As an industry, we had to come together to focus on patient care and to shape a collaborative relationship with payer parties, as well as National & State Government, and Friday’s ruling shows the importance of our recent collaborations between the current NAATP board, its directors and committee members, our NAATP-Political Action Committee in Washington, DC, and lawmakers who see that our leadership by example is making a visible difference.
We look forward to continuing our strategic alliances as we continue this battle to provide quality treatment services and educate not only the members but the general public about what that entails.”
About the National Association of Addiction Treatment (www.naatp.org) 561-429-4527:
Founded in 1978, NAATP’s mission is to provide leadership, advocacy, training and other member support services to assure the continued availability and highest quality of addiction treatment.
APPENDIX A- RELATED LINKS
Final regulation, available at www.dol.gov/ebsa/pdf/mhpaeafinalrule.pdf
FAQs about ACA Implementation Part XVII and Mental Health Parity Implementation, available at http://www.dol.gov/ebsa/faqs/faq-aca17.html
U.S. Department of Health and Human Services’ Study: Consistency of Large Employer and Group Health Plan Benefits with Requirements of the Paul Wellstone and Pete Domenici Mental Health Parity and Addiction Equity Act of 2008, available at www.dol.gov/ebsa/pdf/hhswellstonedomenicimhpaealargeemployerandghpbconsistency.pdf
News release, available at http://www.dol.gov/ebsa/newsroom/2013/13-2158-NAT.html
Non-Quantitative Treatment Limitations (NQTLs)
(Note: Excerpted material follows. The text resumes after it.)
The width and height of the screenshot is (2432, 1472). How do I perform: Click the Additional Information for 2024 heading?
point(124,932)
The final rule strikes the provision included in the IFR that permitted plans to apply discriminatory limits on mental health/substance use disorder (MH/SUD) treatment if there was a “clinically recognized standard of care that permitted a difference.”
Under the final rule, parity requirements for NQTLs are expanded to include restrictions on geographic location, facility type, provider specialty and other criteria that limit the scope or duration of benefits for services (including access to intermediate levels of care). The net effect of this is plans will no longer be able to require a patient to go to an MH/SUD facility in their own state if the plan allows plan members to go out of state for other medical services.
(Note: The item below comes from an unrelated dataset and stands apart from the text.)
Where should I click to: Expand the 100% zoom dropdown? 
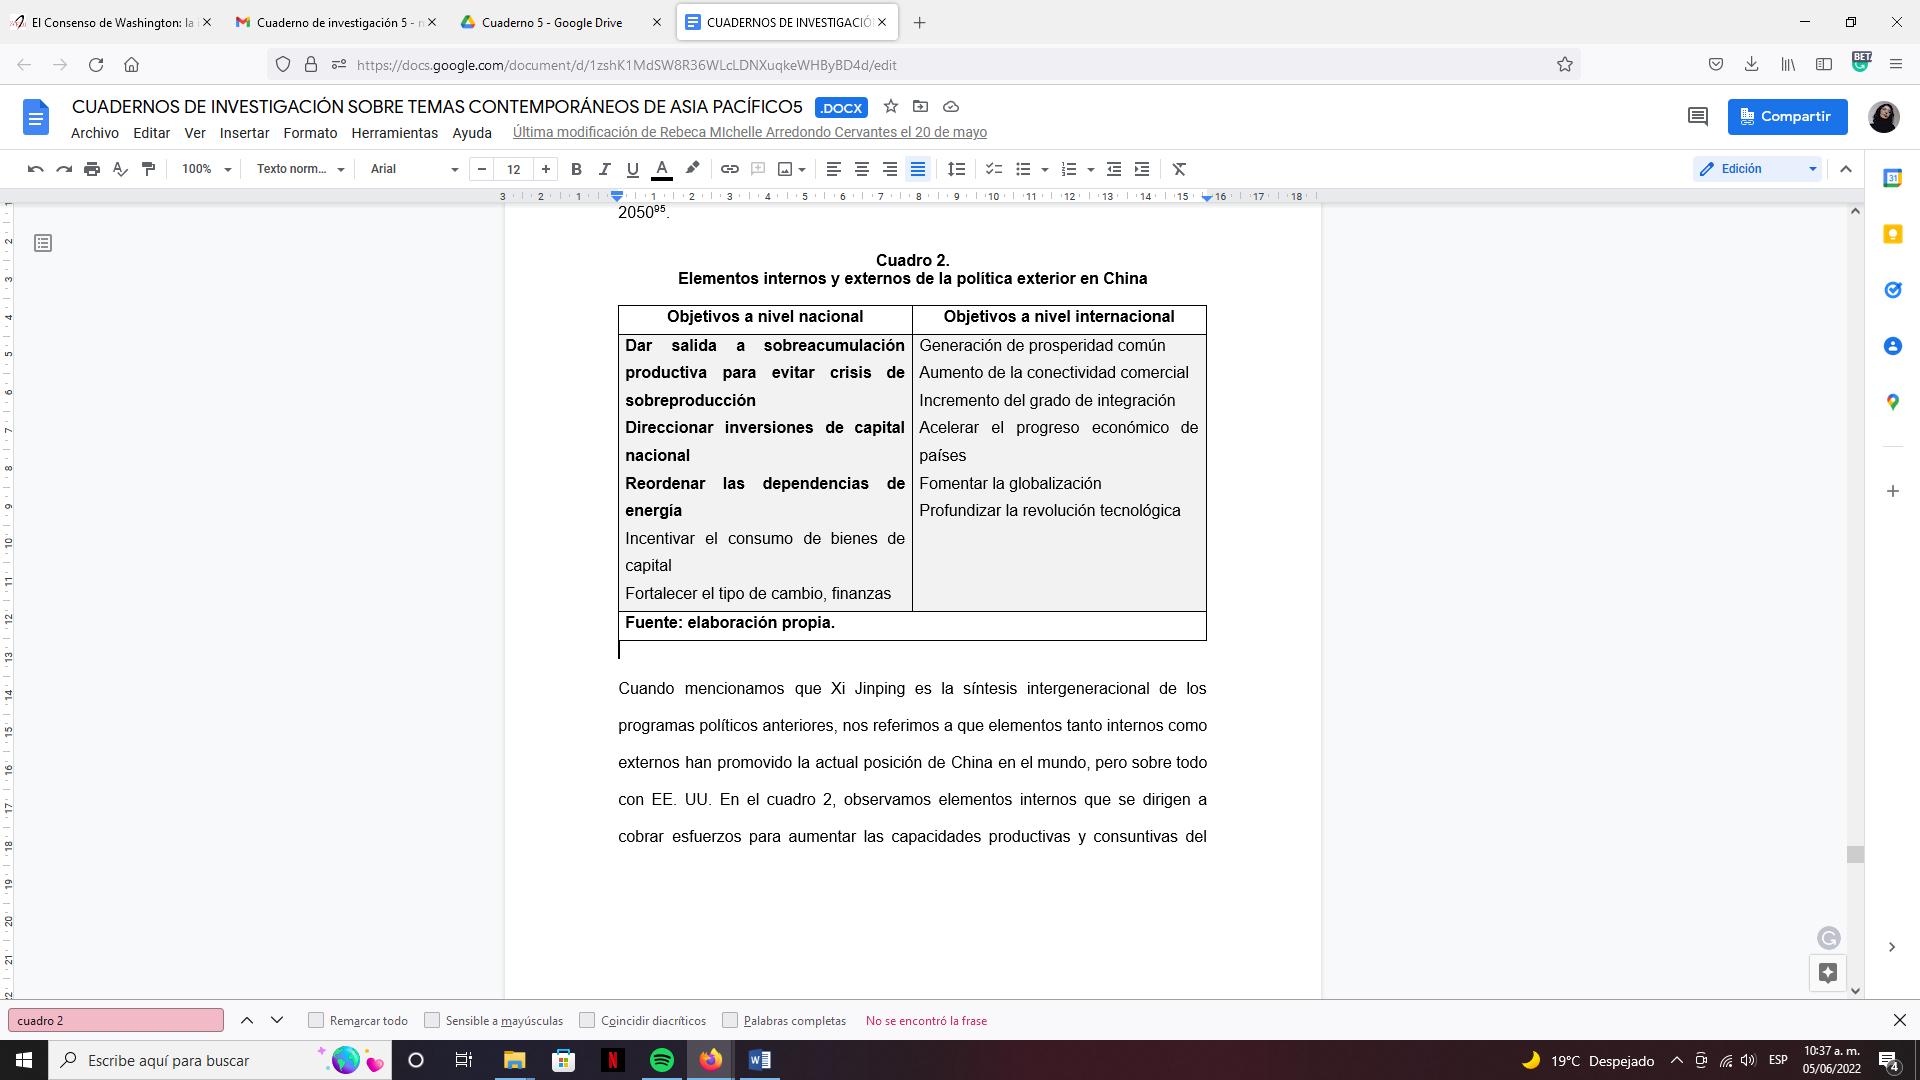coord(206,169)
The final rule does not include a new quantitative floor or formula on how plans may apply NQTLs to MH/SUD.
The final rule maintains the “comparable and no more stringently” standard on NQTLs without defining the term and continues to require plans to disclose the “processes, strategies, evidentiary standards and other factors used by the plan or issuer to determine whether and to what extent a benefit it subject to an NQTL be comparable and applied no more stringently for MH/SUD than for medical/surgical.”
The improvement in the final rule is that plan participants or those acting on their behalf will now be able to request a copy of all relevant documents used by the health plan to determine whether a claim is paid (see disclosure section for more detail on what documents may be requested. Current or potential enrollees may request this information and plans are required to provide it within 30 days).
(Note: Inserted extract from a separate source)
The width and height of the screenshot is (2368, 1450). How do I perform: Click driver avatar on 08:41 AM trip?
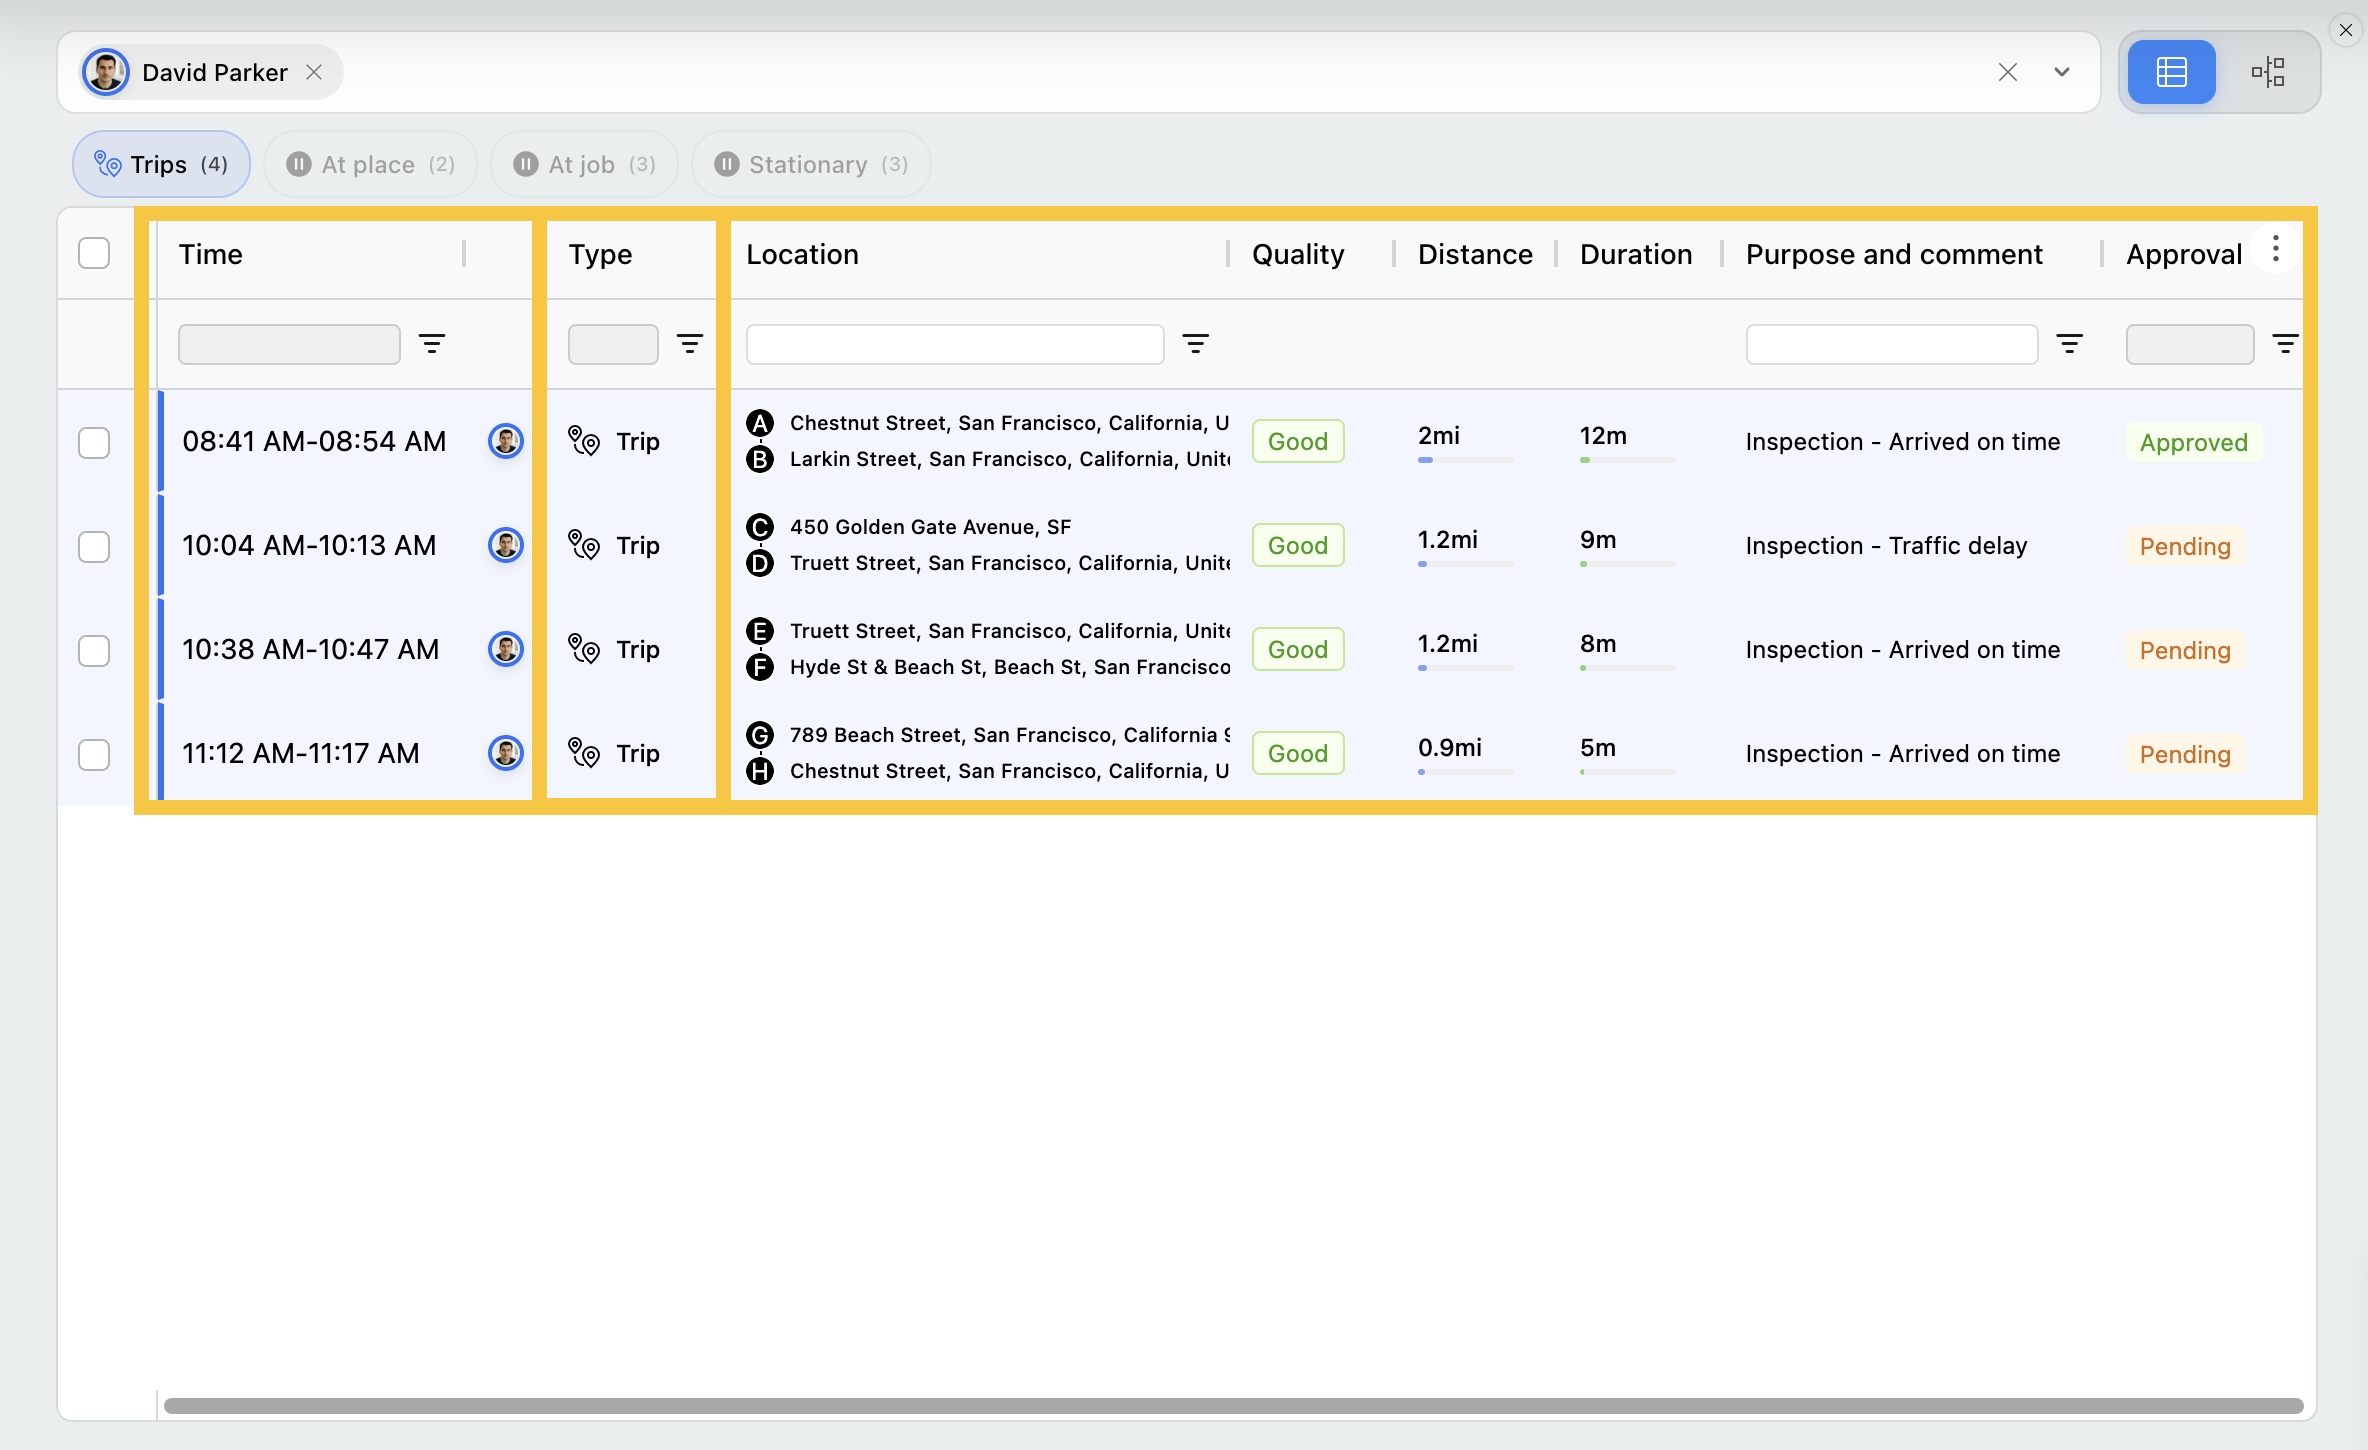(506, 441)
The final rule confirms that provider reimbursement rates are a form of NQTL. The preamble clarifies that plans and issuers can look at an array of factors in determining provider payment rates such as service type, geographic market, demand for services, supply of providers, provider practice size, Medicare rates, training, experience and licensure of providers. The final rule reconfirms that these factors must be applied comparably and no more stringently on MH/SUD providers. Additional comments will be solicited if questions persist with respect to provider reimbursement rates.